(Stored data entries)
* * * *

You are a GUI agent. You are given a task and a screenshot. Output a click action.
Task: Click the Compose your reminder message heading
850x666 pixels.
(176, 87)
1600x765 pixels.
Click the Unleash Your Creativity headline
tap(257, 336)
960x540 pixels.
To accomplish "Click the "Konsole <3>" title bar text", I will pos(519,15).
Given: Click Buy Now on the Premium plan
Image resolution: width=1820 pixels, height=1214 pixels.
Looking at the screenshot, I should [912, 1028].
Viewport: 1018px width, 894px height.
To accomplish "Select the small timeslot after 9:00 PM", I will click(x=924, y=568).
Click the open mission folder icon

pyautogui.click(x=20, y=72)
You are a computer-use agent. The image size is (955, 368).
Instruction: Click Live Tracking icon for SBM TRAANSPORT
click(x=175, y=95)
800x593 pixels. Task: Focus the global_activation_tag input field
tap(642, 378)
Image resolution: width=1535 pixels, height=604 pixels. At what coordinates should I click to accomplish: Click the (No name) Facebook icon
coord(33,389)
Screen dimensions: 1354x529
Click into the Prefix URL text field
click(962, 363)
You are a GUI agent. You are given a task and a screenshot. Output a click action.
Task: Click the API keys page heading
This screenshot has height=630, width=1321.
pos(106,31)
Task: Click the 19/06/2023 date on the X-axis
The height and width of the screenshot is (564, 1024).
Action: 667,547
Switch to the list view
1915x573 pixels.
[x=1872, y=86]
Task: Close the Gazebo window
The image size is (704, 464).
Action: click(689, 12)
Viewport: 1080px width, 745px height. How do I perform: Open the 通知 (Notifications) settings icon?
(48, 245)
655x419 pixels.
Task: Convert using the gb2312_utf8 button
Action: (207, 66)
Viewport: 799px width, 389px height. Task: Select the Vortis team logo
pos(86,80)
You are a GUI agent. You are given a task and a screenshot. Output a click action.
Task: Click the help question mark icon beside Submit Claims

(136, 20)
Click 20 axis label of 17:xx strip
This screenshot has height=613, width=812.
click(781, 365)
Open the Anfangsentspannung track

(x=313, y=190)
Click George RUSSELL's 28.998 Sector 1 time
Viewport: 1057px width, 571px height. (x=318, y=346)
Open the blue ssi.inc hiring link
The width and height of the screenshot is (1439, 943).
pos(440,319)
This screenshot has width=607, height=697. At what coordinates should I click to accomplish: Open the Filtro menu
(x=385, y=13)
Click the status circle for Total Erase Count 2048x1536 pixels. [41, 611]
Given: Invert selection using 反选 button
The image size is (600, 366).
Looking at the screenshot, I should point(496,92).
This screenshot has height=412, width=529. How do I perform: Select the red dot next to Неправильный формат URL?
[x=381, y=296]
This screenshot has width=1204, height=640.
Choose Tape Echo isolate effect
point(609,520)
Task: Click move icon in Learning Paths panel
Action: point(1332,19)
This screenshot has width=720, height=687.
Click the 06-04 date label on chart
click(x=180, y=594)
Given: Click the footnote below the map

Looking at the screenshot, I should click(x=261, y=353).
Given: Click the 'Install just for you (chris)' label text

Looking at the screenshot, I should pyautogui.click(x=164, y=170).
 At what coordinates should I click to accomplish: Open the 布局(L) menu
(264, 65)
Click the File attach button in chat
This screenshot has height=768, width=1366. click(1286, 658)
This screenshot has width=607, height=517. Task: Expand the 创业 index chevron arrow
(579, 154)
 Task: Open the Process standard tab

* * * *

WORK TO COMPLETE: Would you please transcribe the records above in full and exactly?

REPLY TO THE TASK:
You are a GUI agent. You are given a task and a screenshot. Output a click action.
Task: Click the Compose your reminder message heading
850x666 pixels.
(176, 87)
1600x765 pixels.
Click the Unleash Your Creativity headline
tap(257, 336)
960x540 pixels.
To accomplish "Click the "Konsole <3>" title bar text", I will pos(519,15).
Given: Click Buy Now on the Premium plan
Image resolution: width=1820 pixels, height=1214 pixels.
Looking at the screenshot, I should [912, 1028].
Viewport: 1018px width, 894px height.
To accomplish "Select the small timeslot after 9:00 PM", I will click(x=924, y=568).
Click the open mission folder icon

pyautogui.click(x=20, y=72)
You are a computer-use agent. The image size is (955, 368).
Instruction: Click Live Tracking icon for SBM TRAANSPORT
click(x=175, y=95)
800x593 pixels. Task: Focus the global_activation_tag input field
tap(642, 378)
Image resolution: width=1535 pixels, height=604 pixels. At what coordinates should I click to accomplish: Click the (No name) Facebook icon
coord(33,389)
Screen dimensions: 1354x529
Click into the Prefix URL text field
click(962, 363)
You are a GUI agent. You are given a task and a screenshot. Output a click action.
Task: Click the API keys page heading
This screenshot has height=630, width=1321.
pos(106,31)
Task: Click the 19/06/2023 date on the X-axis
The height and width of the screenshot is (564, 1024).
Action: 667,547
Switch to the list view
1915x573 pixels.
[x=1872, y=86]
Task: Close the Gazebo window
The image size is (704, 464).
Action: click(689, 12)
Viewport: 1080px width, 745px height. How do I perform: Open the 通知 (Notifications) settings icon?
(48, 245)
655x419 pixels.
Task: Convert using the gb2312_utf8 button
Action: (207, 66)
Viewport: 799px width, 389px height. Task: Select the Vortis team logo
pos(86,80)
You are a GUI agent. You are given a task and a screenshot. Output a click action.
Task: Click the help question mark icon beside Submit Claims

(136, 20)
Click 20 axis label of 17:xx strip
This screenshot has height=613, width=812.
click(781, 365)
Open the Anfangsentspannung track

(x=313, y=190)
Click George RUSSELL's 28.998 Sector 1 time
Viewport: 1057px width, 571px height. (x=318, y=346)
Open the blue ssi.inc hiring link
The width and height of the screenshot is (1439, 943).
pos(440,319)
This screenshot has width=607, height=697. At what coordinates should I click to accomplish: Open the Filtro menu
(x=385, y=13)
Click the status circle for Total Erase Count 2048x1536 pixels. [41, 611]
Given: Invert selection using 反选 button
The image size is (600, 366).
Looking at the screenshot, I should point(496,92).
This screenshot has height=412, width=529. How do I perform: Select the red dot next to Неправильный формат URL?
[x=381, y=296]
This screenshot has width=1204, height=640.
Choose Tape Echo isolate effect
point(609,520)
Task: Click move icon in Learning Paths panel
Action: point(1332,19)
This screenshot has width=720, height=687.
Click the 06-04 date label on chart
click(x=180, y=594)
Given: Click the footnote below the map

Looking at the screenshot, I should click(x=261, y=353).
Given: Click the 'Install just for you (chris)' label text

Looking at the screenshot, I should pyautogui.click(x=164, y=170).
 At what coordinates should I click to accomplish: Open the 布局(L) menu
(264, 65)
Click the File attach button in chat
This screenshot has height=768, width=1366. click(1286, 658)
This screenshot has width=607, height=517. Task: Expand the 创业 index chevron arrow
(579, 154)
 Task: Open the Process standard tab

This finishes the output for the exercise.